**CONSIGNES**
**A)** Répondez à ces questions d'après le passage sur Rome :
(i) En quelle année a eu lieu l'inscription à l'Unesco ?
(ii) De quelle année date l'inondation dévastatrice survenue l'année de l'annexion ?
(iii) Quel pouvoir a réinvesti le Capitole au XIIe siècle ?
**B)** Pour chaque affirmation, indiquez par oui ou par non si elle concorde avec le passage sur Rome, puis citez les mots du passage qui tranchent.
(i) Les quais ont été construits pour limiter les inondations.
(ii) L'Aventin est visible dans la partie nord du cliché.
(iii) Le lieu décrit compte plus de 200.000 habitants.
**C)** Extrayez du passage sur Rome le texte qui va de "S’il ne compte" à "même pour l’Italie.", sans rien y changer.

**EXTRAIT PRÉSENTÉ**
__________________________________________________
S’il ne compte que 180.000 habitants, soit 6 % de la population communale, il reste le cœur du pouvoir, tant national que catholique. Inscrit à l’Unesco en 1980, il présente une richesse patrimoniale hors du commun, même pour l’Italie.

Les sept collines, le Tibre et les lieux du pouvoir

J’ai eu connaissance des affaires de Rome longtemps avant que je l’aie de ceux de ma maison : je savais le Capitole et son plan avant que je susse le Louvre, et le Tibre avant la Seine, Montaigne cité par Djament-Tran, p 27

Le Tibre est bien visible sur ce cliché. Pourtant si Paris est indissociable de la Seine, le rapport de Rome au fleuve est plus complexe. La ville médiévale et moderne s’y appuyait. Mais depuis deux siècles, elle s’en est séparée du fait de l’aménagement des quais – lungo tevere sous Napoléon puis muraglioni - construits dans le but de limiter les inondations : celle de 1870, dévastatrice, se produisit l’année de l’annexion ; la dernière en  2012.

On devine aussi, plus ou moins, les fameuses sept collines, maintes fois remaniées au fil de l’histoire. Le Capitole, site des premiers temples, réinvesti au XIIe siècle par le pouvoir municipal dont il est toujours le siège, et le Palatin, site du sillon de Romulus, le pomerius (ensuite notablement étendu) puis des palais impériaux, sont aisément repérables. Le mont Caelius situé et l’Aventin, en partie encore couvert de couvents et jardins mais aussi quartiers aisés, sont eux aussi bien visibles dans la partie sud du cliché.
__________________________________________________
**DONNÉES FOURNIES**
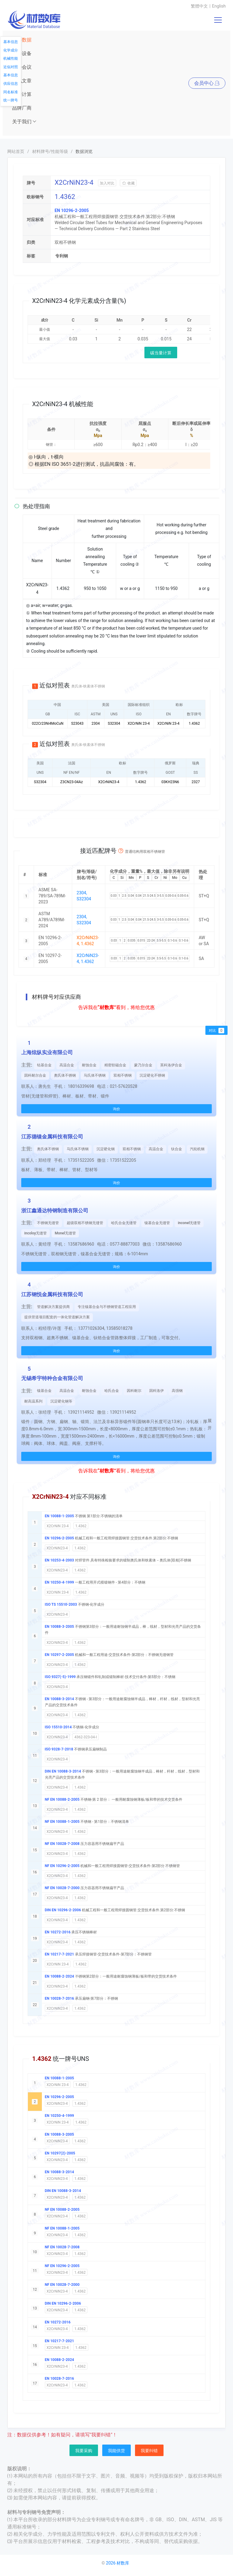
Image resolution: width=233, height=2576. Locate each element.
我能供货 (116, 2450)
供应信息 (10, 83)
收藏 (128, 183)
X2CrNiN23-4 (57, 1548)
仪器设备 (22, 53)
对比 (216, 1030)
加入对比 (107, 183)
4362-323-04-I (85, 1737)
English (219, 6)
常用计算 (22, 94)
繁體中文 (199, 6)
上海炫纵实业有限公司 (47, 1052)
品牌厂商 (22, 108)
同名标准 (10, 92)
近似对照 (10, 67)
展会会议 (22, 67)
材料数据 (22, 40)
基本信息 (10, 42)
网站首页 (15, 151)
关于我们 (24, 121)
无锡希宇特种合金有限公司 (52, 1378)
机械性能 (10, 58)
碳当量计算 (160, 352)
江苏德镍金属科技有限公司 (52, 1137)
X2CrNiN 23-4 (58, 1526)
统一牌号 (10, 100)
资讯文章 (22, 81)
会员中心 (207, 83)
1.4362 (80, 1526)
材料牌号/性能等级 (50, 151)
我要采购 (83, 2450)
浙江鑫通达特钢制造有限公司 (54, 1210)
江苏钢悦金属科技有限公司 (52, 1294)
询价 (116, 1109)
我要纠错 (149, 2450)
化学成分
__________________________________________________
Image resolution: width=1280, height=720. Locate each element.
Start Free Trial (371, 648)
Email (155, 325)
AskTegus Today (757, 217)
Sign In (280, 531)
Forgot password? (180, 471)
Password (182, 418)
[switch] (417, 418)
__________________________________________________
**CORRIGÉ**
**A)**
(i) En 1980.
(ii) De 1870.
(iii) Le pouvoir municipal.

**B)**
(i) Oui : « construits dans le but de limiter les inondations »
(ii) Non : « sont eux aussi bien visibles dans la partie sud du cliché »
(iii) Non : « S’il ne compte que 180.000 habitants »

**C)**
S’il ne compte que 180.000 habitants, soit 6 % de la population communale, il reste le cœur du pouvoir, tant national que catholique. Inscrit à l’Unesco en 1980, il présente une richesse patrimoniale hors du commun, même pour l’Italie.